(Collected data)
================================

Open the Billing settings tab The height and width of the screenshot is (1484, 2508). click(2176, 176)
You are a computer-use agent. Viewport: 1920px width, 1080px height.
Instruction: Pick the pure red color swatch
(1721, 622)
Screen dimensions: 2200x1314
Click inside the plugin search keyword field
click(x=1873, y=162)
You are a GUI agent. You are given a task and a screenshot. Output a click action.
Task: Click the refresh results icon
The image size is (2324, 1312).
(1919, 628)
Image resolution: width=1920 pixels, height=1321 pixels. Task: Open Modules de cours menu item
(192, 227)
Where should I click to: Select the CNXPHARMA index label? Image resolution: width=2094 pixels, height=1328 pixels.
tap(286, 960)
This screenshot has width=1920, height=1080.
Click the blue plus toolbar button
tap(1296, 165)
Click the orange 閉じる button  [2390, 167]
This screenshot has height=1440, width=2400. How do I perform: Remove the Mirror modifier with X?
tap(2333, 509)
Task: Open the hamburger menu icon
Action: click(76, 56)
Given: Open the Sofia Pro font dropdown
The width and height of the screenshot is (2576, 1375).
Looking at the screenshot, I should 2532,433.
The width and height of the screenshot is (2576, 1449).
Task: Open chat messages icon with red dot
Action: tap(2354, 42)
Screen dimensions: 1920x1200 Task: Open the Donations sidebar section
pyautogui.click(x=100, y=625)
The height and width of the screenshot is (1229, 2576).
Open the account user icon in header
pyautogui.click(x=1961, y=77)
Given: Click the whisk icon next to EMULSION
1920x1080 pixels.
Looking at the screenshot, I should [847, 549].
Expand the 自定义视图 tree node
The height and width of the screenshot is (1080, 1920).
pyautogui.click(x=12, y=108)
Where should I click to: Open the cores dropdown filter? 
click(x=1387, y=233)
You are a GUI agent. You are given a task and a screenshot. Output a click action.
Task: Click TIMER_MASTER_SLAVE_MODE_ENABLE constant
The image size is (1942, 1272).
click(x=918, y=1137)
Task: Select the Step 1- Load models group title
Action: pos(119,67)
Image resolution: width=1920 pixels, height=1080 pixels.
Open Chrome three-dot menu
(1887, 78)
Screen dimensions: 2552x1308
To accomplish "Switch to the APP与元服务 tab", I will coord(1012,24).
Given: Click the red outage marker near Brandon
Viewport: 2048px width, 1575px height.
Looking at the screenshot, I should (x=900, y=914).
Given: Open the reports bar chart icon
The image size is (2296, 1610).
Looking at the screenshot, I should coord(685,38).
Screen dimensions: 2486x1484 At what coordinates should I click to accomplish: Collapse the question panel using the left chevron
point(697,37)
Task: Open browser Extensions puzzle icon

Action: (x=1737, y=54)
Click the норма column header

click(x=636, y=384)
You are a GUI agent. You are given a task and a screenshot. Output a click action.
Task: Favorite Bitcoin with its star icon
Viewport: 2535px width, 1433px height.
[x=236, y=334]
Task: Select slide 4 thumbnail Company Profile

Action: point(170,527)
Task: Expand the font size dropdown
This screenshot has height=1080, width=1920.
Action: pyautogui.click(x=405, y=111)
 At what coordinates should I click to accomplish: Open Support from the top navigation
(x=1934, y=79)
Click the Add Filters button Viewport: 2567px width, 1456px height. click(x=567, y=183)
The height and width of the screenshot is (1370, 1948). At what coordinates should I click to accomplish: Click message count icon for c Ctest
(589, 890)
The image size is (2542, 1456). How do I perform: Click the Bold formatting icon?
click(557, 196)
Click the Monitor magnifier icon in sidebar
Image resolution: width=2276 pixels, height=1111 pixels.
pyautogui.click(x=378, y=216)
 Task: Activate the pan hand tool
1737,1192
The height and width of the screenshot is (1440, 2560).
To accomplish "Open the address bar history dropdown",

================================

Task brief: Transcribe every entry word for word.

Answer box:
Open the Billing settings tab The height and width of the screenshot is (1484, 2508). click(2176, 176)
You are a computer-use agent. Viewport: 1920px width, 1080px height.
Instruction: Pick the pure red color swatch
(1721, 622)
Screen dimensions: 2200x1314
Click inside the plugin search keyword field
click(x=1873, y=162)
You are a GUI agent. You are given a task and a screenshot. Output a click action.
Task: Click the refresh results icon
The image size is (2324, 1312).
(1919, 628)
Image resolution: width=1920 pixels, height=1321 pixels. Task: Open Modules de cours menu item
(192, 227)
Where should I click to: Select the CNXPHARMA index label? Image resolution: width=2094 pixels, height=1328 pixels.
tap(286, 960)
This screenshot has width=1920, height=1080.
Click the blue plus toolbar button
tap(1296, 165)
Click the orange 閉じる button  [2390, 167]
This screenshot has height=1440, width=2400. How do I perform: Remove the Mirror modifier with X?
tap(2333, 509)
Task: Open the hamburger menu icon
Action: click(76, 56)
Given: Open the Sofia Pro font dropdown
The width and height of the screenshot is (2576, 1375).
Looking at the screenshot, I should 2532,433.
The width and height of the screenshot is (2576, 1449).
Task: Open chat messages icon with red dot
Action: tap(2354, 42)
Screen dimensions: 1920x1200 Task: Open the Donations sidebar section
pyautogui.click(x=100, y=625)
The height and width of the screenshot is (1229, 2576).
Open the account user icon in header
pyautogui.click(x=1961, y=77)
Given: Click the whisk icon next to EMULSION
1920x1080 pixels.
Looking at the screenshot, I should [847, 549].
Expand the 自定义视图 tree node
The height and width of the screenshot is (1080, 1920).
pyautogui.click(x=12, y=108)
Where should I click to: Open the cores dropdown filter? 
click(x=1387, y=233)
You are a GUI agent. You are given a task and a screenshot. Output a click action.
Task: Click TIMER_MASTER_SLAVE_MODE_ENABLE constant
The image size is (1942, 1272).
click(x=918, y=1137)
Task: Select the Step 1- Load models group title
Action: pos(119,67)
Image resolution: width=1920 pixels, height=1080 pixels.
Open Chrome three-dot menu
(1887, 78)
Screen dimensions: 2552x1308
To accomplish "Switch to the APP与元服务 tab", I will coord(1012,24).
Given: Click the red outage marker near Brandon
Viewport: 2048px width, 1575px height.
Looking at the screenshot, I should (x=900, y=914).
Given: Open the reports bar chart icon
The image size is (2296, 1610).
Looking at the screenshot, I should coord(685,38).
Screen dimensions: 2486x1484 At what coordinates should I click to accomplish: Collapse the question panel using the left chevron
point(697,37)
Task: Open browser Extensions puzzle icon

Action: (x=1737, y=54)
Click the норма column header

click(x=636, y=384)
You are a GUI agent. You are given a task and a screenshot. Output a click action.
Task: Favorite Bitcoin with its star icon
Viewport: 2535px width, 1433px height.
[x=236, y=334]
Task: Select slide 4 thumbnail Company Profile

Action: point(170,527)
Task: Expand the font size dropdown
This screenshot has height=1080, width=1920.
Action: pyautogui.click(x=405, y=111)
 At what coordinates should I click to accomplish: Open Support from the top navigation
(x=1934, y=79)
Click the Add Filters button Viewport: 2567px width, 1456px height. click(x=567, y=183)
The height and width of the screenshot is (1370, 1948). At what coordinates should I click to accomplish: Click message count icon for c Ctest
(589, 890)
The image size is (2542, 1456). How do I perform: Click the Bold formatting icon?
click(557, 196)
Click the Monitor magnifier icon in sidebar
Image resolution: width=2276 pixels, height=1111 pixels.
pyautogui.click(x=378, y=216)
 Task: Activate the pan hand tool
1737,1192
The height and width of the screenshot is (1440, 2560).
To accomplish "Open the address bar history dropdown",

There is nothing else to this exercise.